VE ultrasound patterns can be used to follow the patient’s status before and after ultrafiltration therapy. Unfortunately, there were no data about the ultrafiltration rate on patients’ records. Thus, we could not calculate and analyze the rate. In only a few cases not included in the study protocol and analysis, we addressed some dialysis emergencies for hemodynamically unstable patients using POCUS, like pericardial effusion.

In this study, chest ultrasound for B-lines and IVC parameters detected evidence of VE even in patients without evident limb edema or pleural effusion. Considering that the examination was performed after the last dialysis session of the week, this means incipient VE that had not been targeted by ultrafiltration. It was reported that 71% of patients with ESKD had imaging evidence of lung congestion and were utterly asymptomatic [1].

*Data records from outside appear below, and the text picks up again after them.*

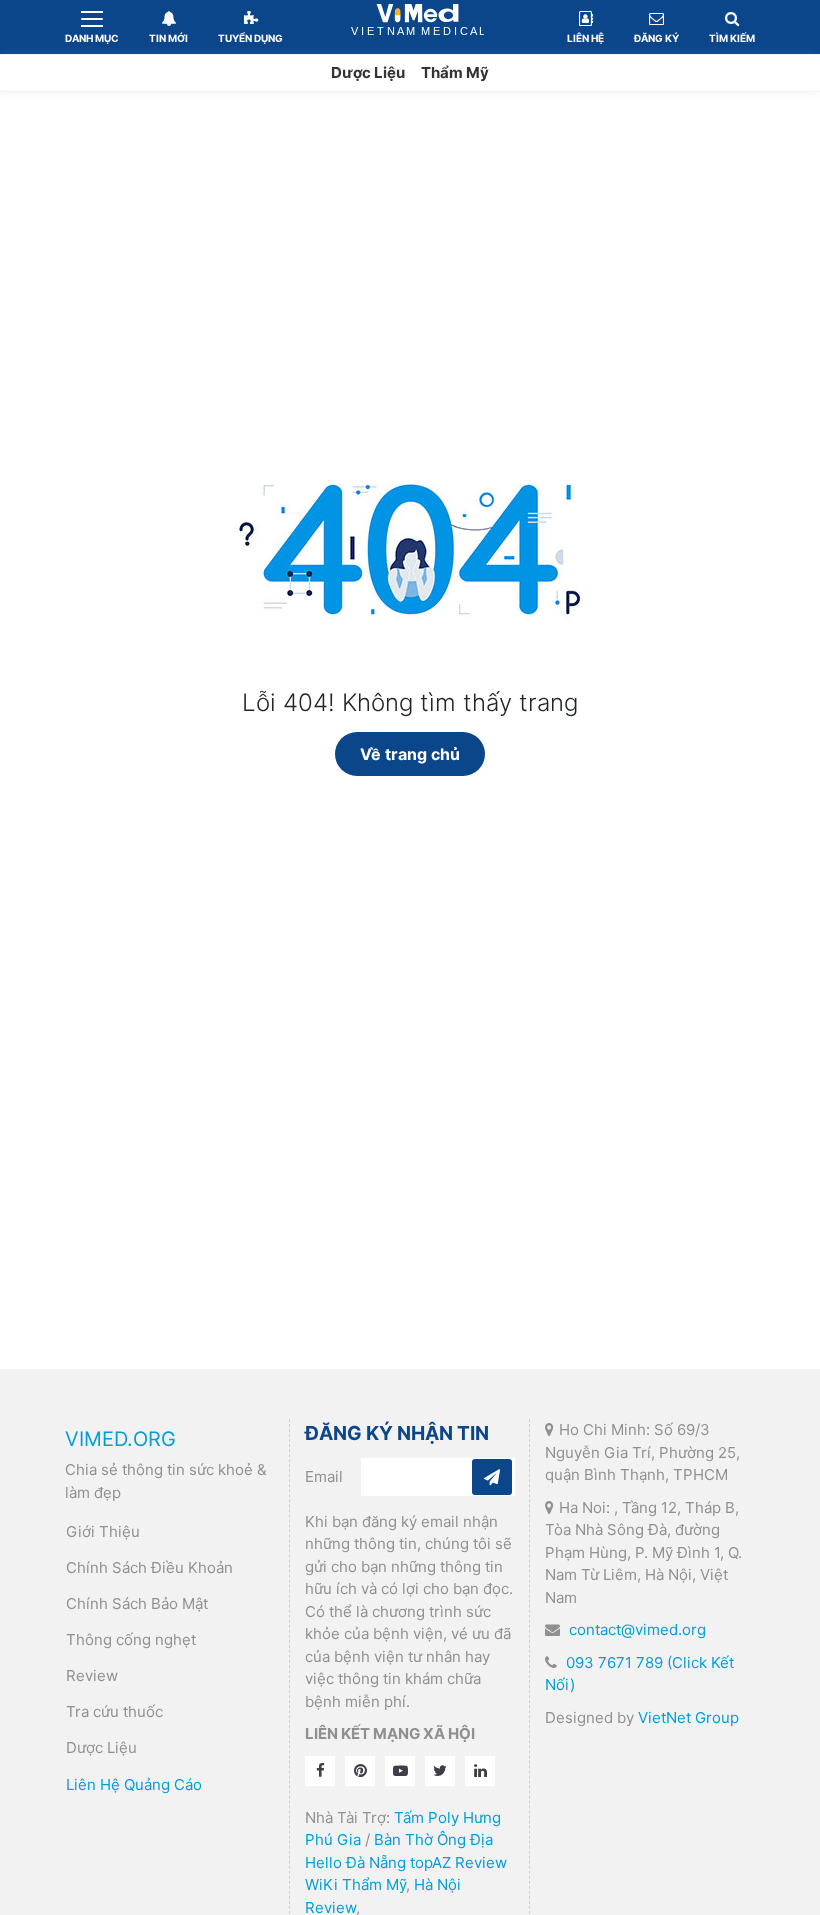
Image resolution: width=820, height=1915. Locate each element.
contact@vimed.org (637, 1629)
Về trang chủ (410, 754)
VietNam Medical (417, 26)
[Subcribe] (492, 1477)
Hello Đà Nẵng (355, 1862)
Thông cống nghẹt (131, 1639)
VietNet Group (688, 1717)
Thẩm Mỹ (455, 72)
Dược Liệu (368, 72)
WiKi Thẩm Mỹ (355, 1884)
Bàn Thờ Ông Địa (433, 1839)
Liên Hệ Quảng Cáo (134, 1784)
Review (92, 1675)
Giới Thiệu (103, 1531)
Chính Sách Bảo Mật (137, 1603)
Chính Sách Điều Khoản (149, 1567)
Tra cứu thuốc (114, 1711)
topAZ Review (458, 1862)
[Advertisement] (410, 242)
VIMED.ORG (120, 1439)
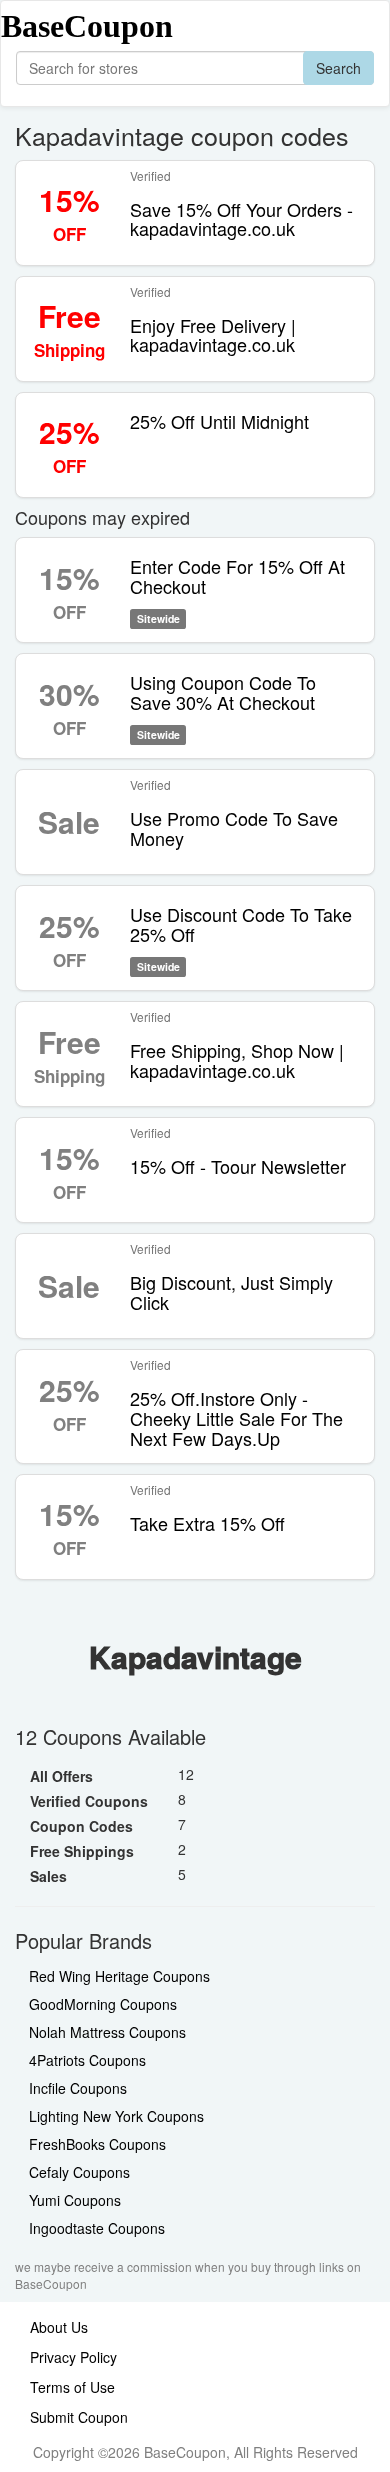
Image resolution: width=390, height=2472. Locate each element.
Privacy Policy (73, 2357)
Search (338, 68)
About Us (59, 2327)
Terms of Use (72, 2387)
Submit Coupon (79, 2417)
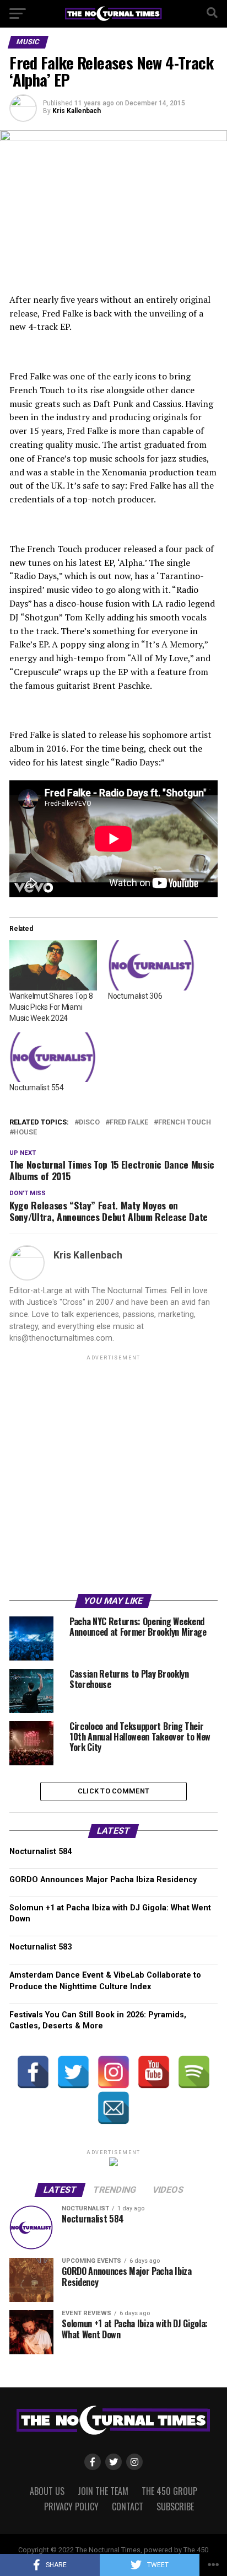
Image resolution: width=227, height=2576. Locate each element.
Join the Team (103, 2491)
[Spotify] (193, 2071)
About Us (47, 2491)
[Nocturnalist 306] (152, 965)
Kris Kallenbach (76, 111)
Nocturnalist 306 (135, 996)
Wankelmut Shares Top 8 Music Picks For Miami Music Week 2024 (51, 1007)
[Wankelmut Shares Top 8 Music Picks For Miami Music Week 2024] (53, 965)
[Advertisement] (113, 1476)
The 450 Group (169, 2491)
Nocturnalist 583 (40, 1947)
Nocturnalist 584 (40, 1851)
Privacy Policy (71, 2506)
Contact (127, 2506)
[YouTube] (153, 2071)
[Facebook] (33, 2071)
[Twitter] (73, 2071)
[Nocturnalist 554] (53, 1057)
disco (89, 1122)
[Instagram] (113, 2071)
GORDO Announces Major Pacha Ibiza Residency (103, 1879)
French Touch (184, 1122)
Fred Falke (129, 1122)
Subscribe (175, 2506)
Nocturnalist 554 (36, 1087)
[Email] (113, 2107)
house (25, 1132)
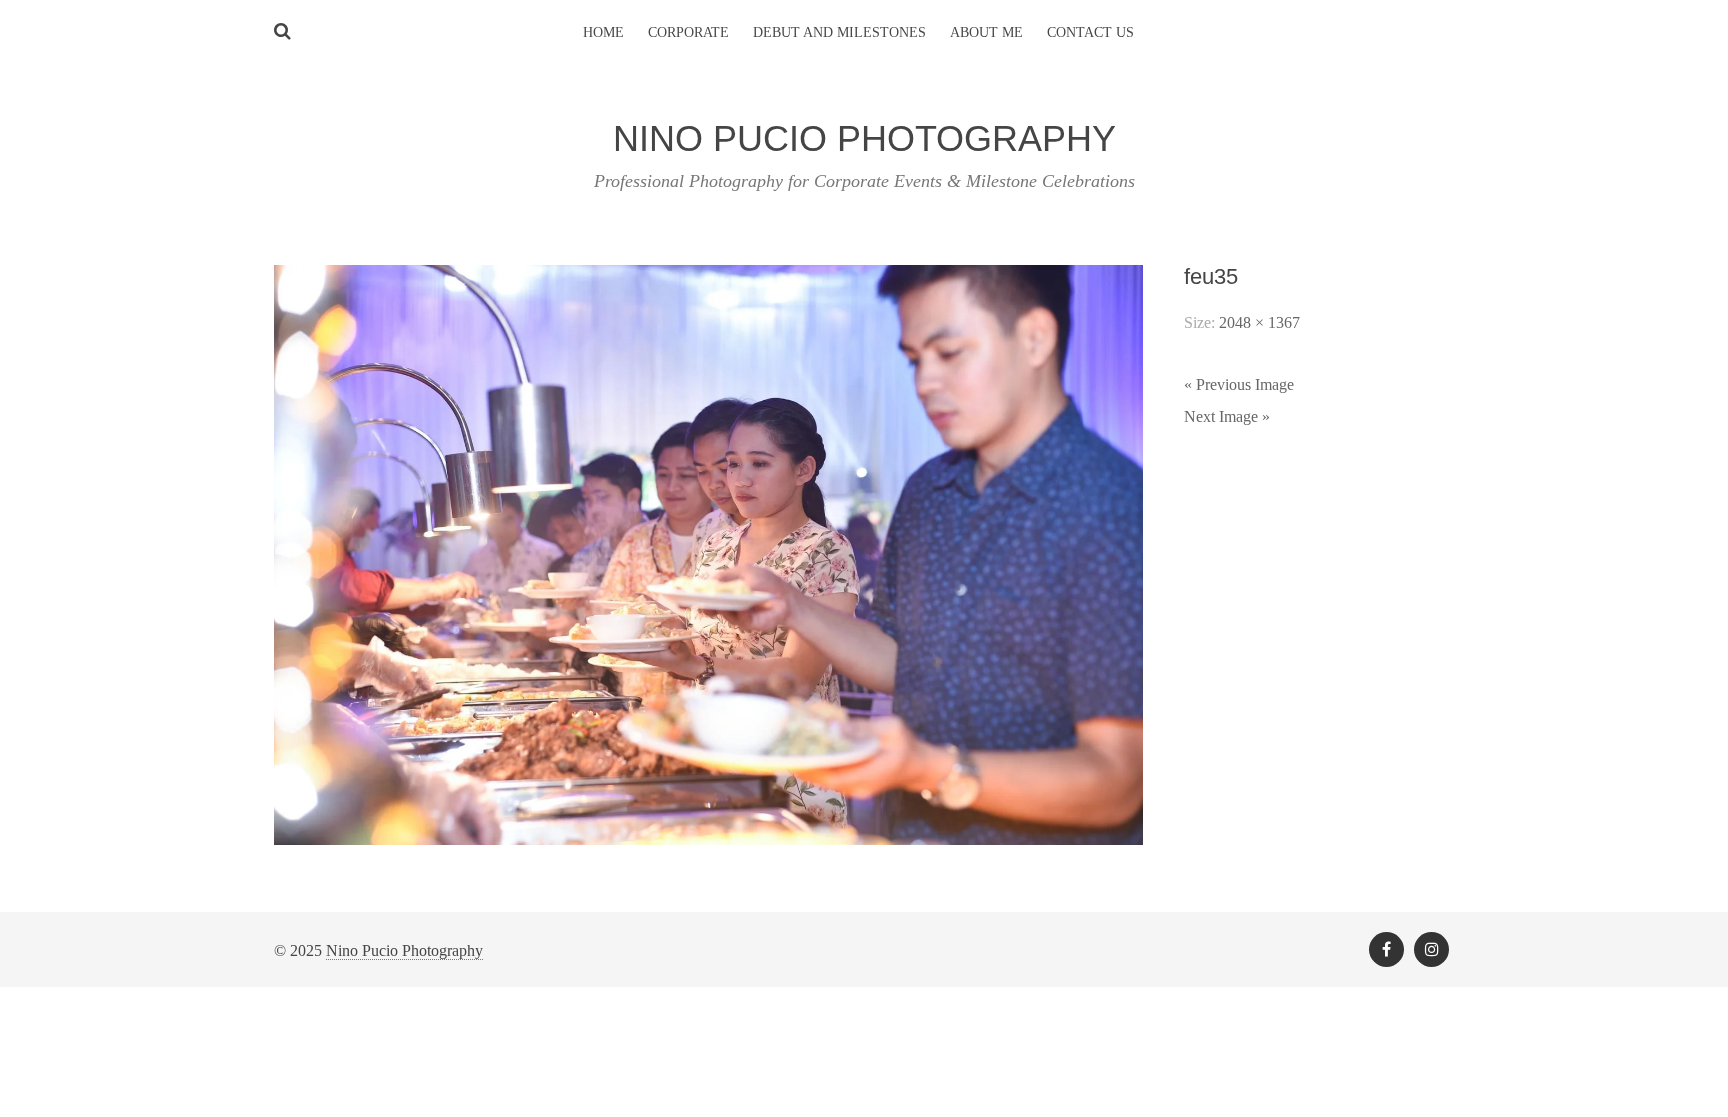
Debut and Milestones (839, 32)
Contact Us (1090, 32)
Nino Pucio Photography (404, 950)
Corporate (688, 32)
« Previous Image (1239, 384)
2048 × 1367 (1259, 322)
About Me (986, 32)
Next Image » (1227, 416)
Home (603, 32)
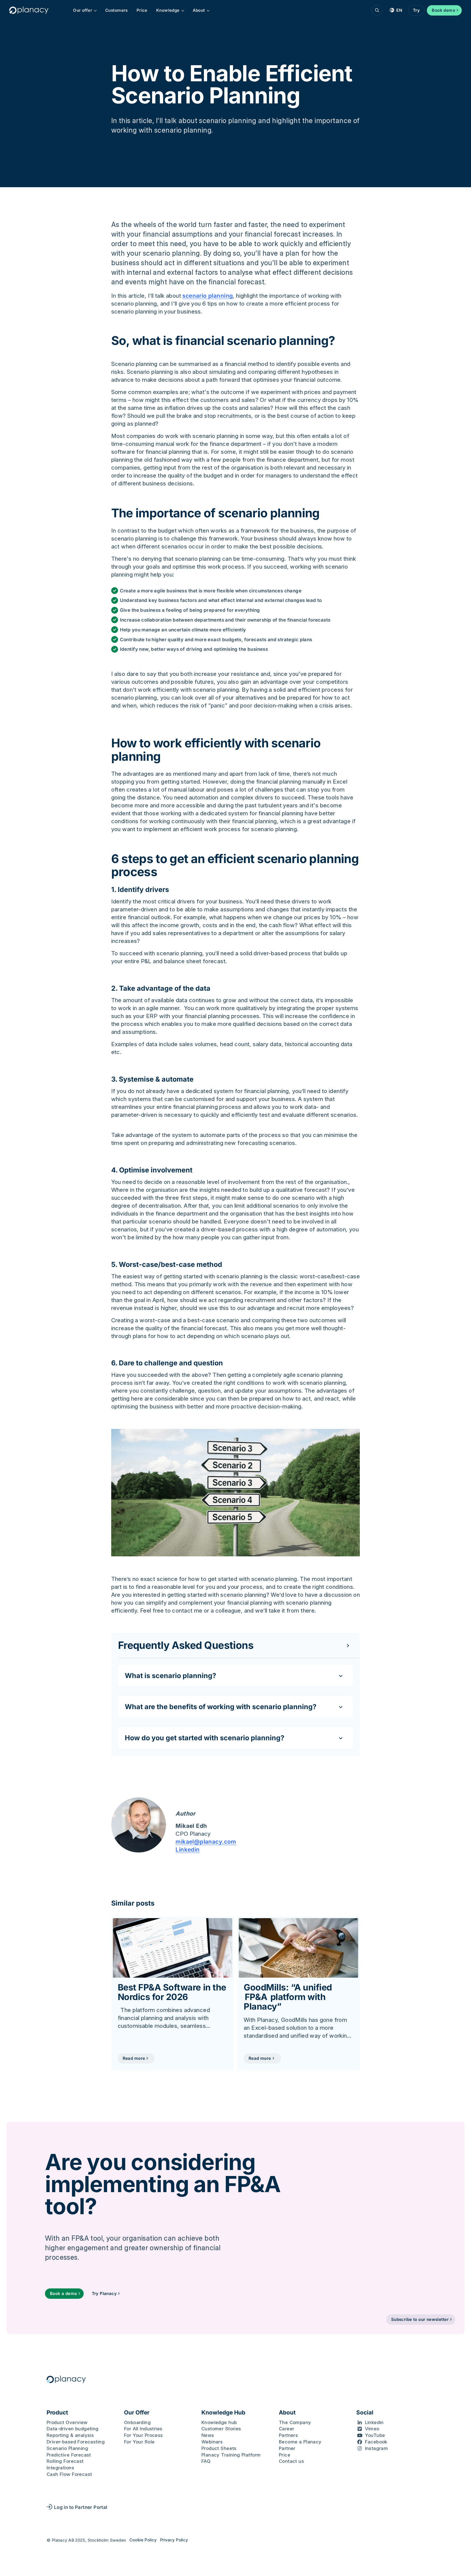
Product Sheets (219, 2448)
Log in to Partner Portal (80, 2507)
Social (364, 2412)
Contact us (291, 2461)
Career (286, 2428)
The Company (295, 2422)
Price (142, 10)
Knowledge (168, 10)
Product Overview (67, 2422)
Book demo (443, 10)
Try (416, 10)
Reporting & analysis (70, 2435)
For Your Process (143, 2435)
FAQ (205, 2461)
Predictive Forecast (69, 2455)
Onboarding (137, 2422)
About (199, 10)
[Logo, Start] (29, 10)
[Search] (377, 10)
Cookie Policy (143, 2539)
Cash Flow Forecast (69, 2474)
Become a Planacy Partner (300, 2445)
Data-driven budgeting (73, 2428)
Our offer (82, 10)
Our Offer (136, 2412)
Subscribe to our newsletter (420, 2319)
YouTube (375, 2435)
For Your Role (139, 2441)
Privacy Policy (174, 2539)
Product (57, 2412)
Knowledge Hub (223, 2412)
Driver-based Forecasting (76, 2441)
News (207, 2435)
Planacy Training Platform (231, 2455)
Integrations (60, 2467)
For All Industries (143, 2428)
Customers (116, 10)
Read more (134, 2058)
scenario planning (207, 295)
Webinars (212, 2441)
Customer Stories (221, 2428)
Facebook (376, 2441)
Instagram (376, 2448)
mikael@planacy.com (206, 1841)
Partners (288, 2435)
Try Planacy (104, 2293)
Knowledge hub (219, 2422)
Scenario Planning (67, 2448)
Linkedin (188, 1849)
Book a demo (63, 2293)
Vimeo (372, 2428)
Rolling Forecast (65, 2461)
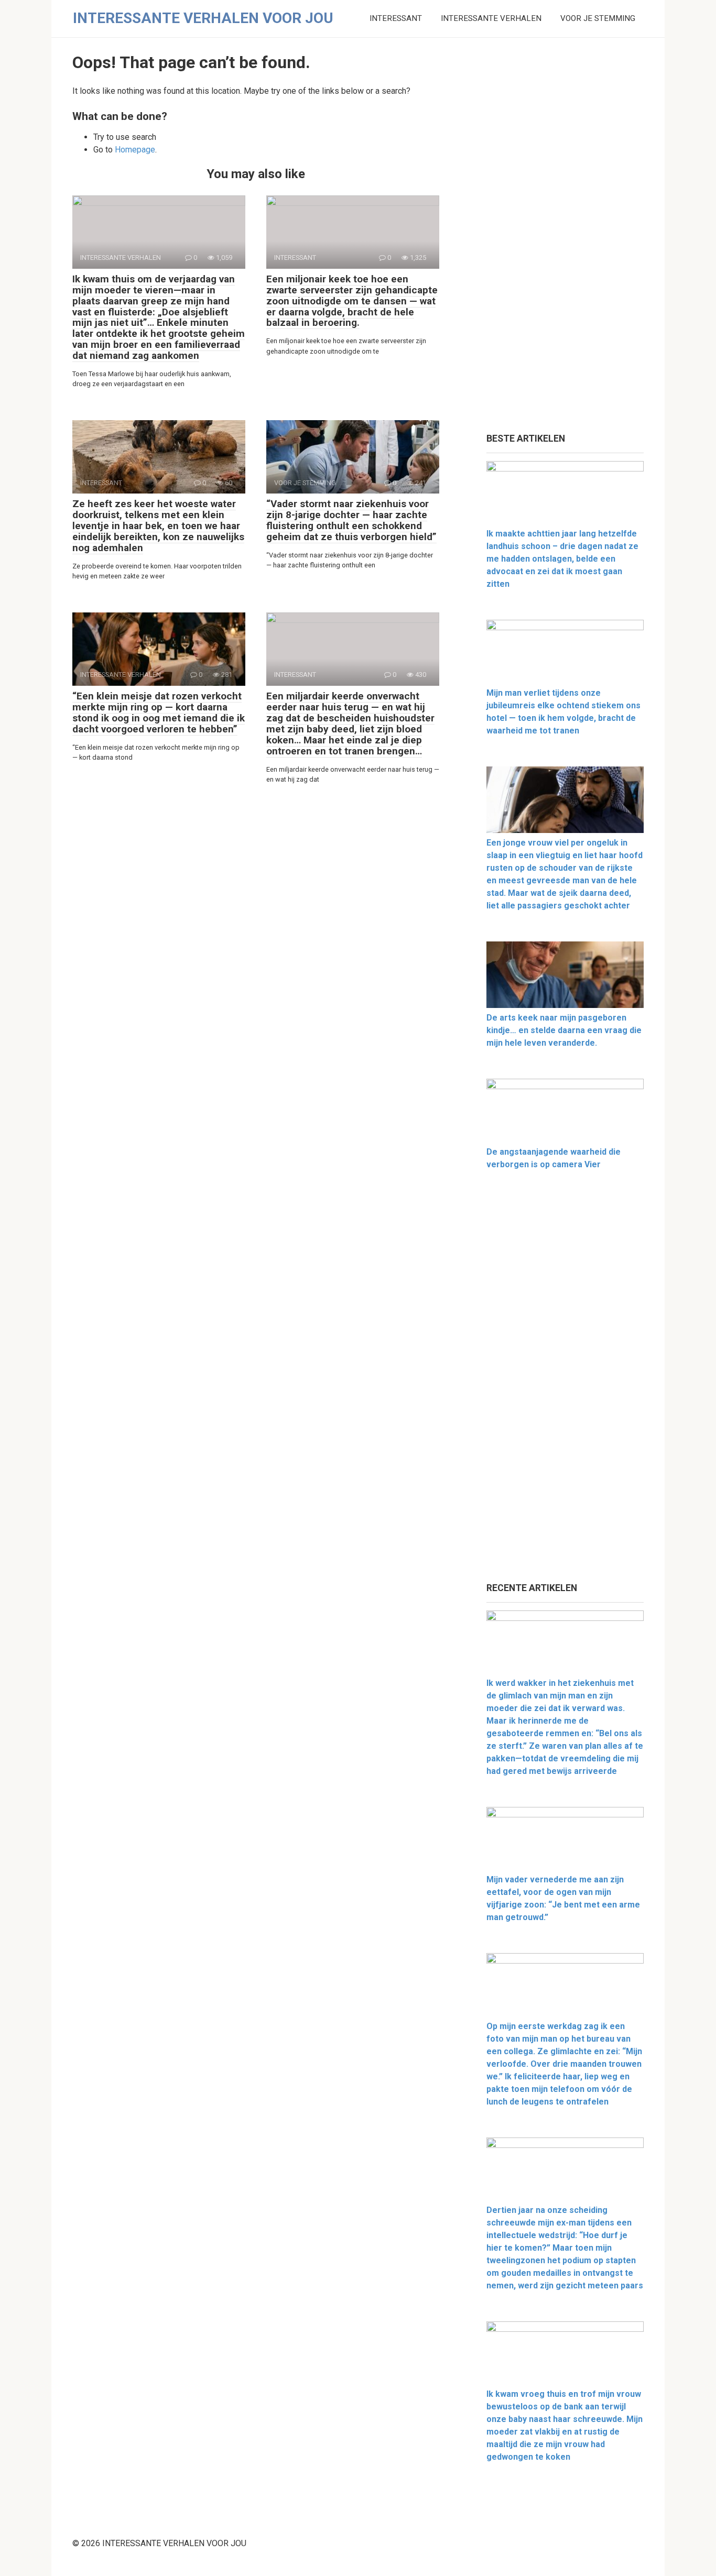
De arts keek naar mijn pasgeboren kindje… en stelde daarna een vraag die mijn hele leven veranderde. (564, 1030)
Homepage (135, 150)
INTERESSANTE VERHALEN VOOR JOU (203, 18)
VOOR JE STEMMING (597, 18)
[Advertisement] (565, 236)
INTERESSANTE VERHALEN (491, 18)
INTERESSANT (396, 18)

The LUST trial confirmed the utility of ultrasound over lung auscultation and peripheral edema [10]. The latter two poorly reflected EVLW as measured by B-lines. Furthermore, Alexiadis et al. demonstrated the utility of lung ultrasound over other methods for evaluating dry weight and fluid status and helping recognize asymptomatic lung congestion (ROC 0.81-0.83) [32].

A more extensive study with a more representative sample will add more evidence. Despite an analytical element, the study’s cross-sectional design is a limitation. A study design that compares POCUS to clinical assessment and/or gold-standard tools is necessary. Yet, it is proof of concept of the utility of POCUS in volume assessment at hemodialysis facilities.

In conclusion, Iraqi maintenance hemodialysis patients are volume overloaded, which warrants proper intervention for detection and management. POCUS is a useful and easily performed technique to assess the volume status. A more extensive study for evaluating the utility of POCUS in guiding volume management would be mandatory. Nephro-POCUS training should be part of nephrologist and renal nurses’ training curricula.

Funding

The investigators received no grants or monetary funds during study conduction apart from self-fund. Clarius Mobile Health in Iraq provided the device without financial support or funds.

Conflict of Interest Disclosure

None of the authors have any conflicts of interest to disclose

Acknowledgment

We thank Professor Faris Al-Lami, College of Medicine, the University of Baghdad, for advice on study conduct and statistical analyses.